-- DESCRIPTION OF THE TASK --
Return the tail of the records exactly, starting from the line containing "Проекты (212, 2300)" and ending with the final line.

SUPPLIED ENTRIES START

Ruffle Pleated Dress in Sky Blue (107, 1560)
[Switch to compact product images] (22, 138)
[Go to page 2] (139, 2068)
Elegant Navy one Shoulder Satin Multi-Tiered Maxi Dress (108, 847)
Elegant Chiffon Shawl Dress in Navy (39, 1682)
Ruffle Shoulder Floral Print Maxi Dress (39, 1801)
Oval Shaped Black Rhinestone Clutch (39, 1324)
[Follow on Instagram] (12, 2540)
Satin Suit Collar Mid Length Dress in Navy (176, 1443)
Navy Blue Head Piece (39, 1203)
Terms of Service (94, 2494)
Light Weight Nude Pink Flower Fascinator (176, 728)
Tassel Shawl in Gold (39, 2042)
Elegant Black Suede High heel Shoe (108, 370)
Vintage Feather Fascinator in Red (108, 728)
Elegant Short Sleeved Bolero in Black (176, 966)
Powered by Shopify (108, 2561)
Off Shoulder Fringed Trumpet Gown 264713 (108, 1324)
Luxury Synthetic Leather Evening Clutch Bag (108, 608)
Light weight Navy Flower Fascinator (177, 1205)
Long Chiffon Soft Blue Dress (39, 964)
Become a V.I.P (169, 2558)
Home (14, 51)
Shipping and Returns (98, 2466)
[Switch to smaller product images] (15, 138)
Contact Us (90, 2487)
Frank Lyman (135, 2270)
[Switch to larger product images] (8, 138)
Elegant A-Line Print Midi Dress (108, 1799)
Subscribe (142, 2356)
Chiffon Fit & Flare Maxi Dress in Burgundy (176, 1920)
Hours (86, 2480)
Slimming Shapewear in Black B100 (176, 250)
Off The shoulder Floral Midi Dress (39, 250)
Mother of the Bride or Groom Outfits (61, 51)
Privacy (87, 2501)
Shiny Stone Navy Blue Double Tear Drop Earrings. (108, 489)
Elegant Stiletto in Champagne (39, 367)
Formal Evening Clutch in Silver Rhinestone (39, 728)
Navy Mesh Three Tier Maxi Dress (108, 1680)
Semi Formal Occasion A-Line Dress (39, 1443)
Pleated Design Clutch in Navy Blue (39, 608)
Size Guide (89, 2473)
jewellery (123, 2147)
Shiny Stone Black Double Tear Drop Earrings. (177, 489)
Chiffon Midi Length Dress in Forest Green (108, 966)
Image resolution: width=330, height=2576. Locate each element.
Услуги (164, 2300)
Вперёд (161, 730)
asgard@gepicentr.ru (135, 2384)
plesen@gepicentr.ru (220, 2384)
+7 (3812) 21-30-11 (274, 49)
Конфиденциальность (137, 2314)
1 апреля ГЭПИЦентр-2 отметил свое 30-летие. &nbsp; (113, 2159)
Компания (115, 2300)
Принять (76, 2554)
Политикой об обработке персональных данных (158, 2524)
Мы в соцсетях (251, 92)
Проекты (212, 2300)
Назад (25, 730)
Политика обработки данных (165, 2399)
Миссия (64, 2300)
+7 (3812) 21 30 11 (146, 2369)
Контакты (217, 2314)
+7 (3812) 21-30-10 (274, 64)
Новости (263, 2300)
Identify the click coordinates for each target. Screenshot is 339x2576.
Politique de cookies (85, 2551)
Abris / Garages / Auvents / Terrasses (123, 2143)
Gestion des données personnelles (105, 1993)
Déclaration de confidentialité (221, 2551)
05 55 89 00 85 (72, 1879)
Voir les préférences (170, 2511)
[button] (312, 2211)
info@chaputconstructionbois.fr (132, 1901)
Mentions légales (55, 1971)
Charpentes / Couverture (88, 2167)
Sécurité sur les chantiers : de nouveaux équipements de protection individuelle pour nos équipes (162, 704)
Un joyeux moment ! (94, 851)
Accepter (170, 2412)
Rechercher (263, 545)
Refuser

SUPPLIED ENTRIES END

-- TASK RESULT --
Проекты (212, 2300)
Назад (25, 730)
Политика обработки данных (165, 2399)
Миссия (64, 2300)
+7 (3812) 21 30 11 (146, 2369)
Контакты (217, 2314)
+7 (3812) 21-30-10 (274, 64)
Новости (263, 2300)
Identify the click coordinates for each target. Screenshot is 339x2576.
Politique de cookies (85, 2551)
Abris / Garages / Auvents / Terrasses (123, 2143)
Gestion des données personnelles (105, 1993)
Déclaration de confidentialité (221, 2551)
05 55 89 00 85 (72, 1879)
Voir les préférences (170, 2511)
[button] (312, 2211)
info@chaputconstructionbois.fr (132, 1901)
Mentions légales (55, 1971)
Charpentes / Couverture (88, 2167)
Sécurité sur les chantiers : de nouveaux équipements de protection individuelle pour nos équipes (162, 704)
Un joyeux moment ! (94, 851)
Accepter (170, 2412)
Rechercher (263, 545)
Refuser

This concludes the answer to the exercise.